▶ **WHAT YOU HAVE TO DO**: Examine the listing below and state how many of its lines contain the word "right". Write only the number.
(PROVIDED INFORMATION)
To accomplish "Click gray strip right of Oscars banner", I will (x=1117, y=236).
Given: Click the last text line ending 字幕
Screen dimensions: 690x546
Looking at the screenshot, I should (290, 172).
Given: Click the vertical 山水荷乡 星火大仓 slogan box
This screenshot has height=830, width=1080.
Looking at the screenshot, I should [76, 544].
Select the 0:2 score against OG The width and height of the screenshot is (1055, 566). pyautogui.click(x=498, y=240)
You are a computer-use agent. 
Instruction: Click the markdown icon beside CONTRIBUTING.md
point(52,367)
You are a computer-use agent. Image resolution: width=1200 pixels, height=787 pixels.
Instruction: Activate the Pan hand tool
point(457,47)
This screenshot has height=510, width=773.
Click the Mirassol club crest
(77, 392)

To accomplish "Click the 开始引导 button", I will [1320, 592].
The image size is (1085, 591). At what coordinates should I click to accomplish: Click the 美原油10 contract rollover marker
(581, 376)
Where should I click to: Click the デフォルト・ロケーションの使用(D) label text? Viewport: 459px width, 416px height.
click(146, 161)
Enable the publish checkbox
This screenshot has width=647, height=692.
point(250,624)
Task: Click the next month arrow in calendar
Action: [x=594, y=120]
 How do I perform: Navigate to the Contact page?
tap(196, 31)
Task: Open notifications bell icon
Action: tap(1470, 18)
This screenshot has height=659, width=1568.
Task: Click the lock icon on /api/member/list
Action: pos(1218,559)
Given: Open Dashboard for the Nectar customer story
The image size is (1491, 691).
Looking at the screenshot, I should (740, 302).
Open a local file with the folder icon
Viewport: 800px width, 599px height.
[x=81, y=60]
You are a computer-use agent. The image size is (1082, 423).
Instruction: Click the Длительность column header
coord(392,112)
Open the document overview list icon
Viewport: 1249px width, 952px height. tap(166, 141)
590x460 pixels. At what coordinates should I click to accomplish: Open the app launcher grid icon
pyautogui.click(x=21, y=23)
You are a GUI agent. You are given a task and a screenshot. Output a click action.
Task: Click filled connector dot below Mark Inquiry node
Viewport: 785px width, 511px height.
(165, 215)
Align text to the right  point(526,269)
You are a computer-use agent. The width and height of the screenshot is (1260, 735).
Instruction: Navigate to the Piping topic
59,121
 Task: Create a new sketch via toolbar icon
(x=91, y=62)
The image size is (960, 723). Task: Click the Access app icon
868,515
(End PROVIDED INFORMATION)
▶ **TASK ANSWER**: 2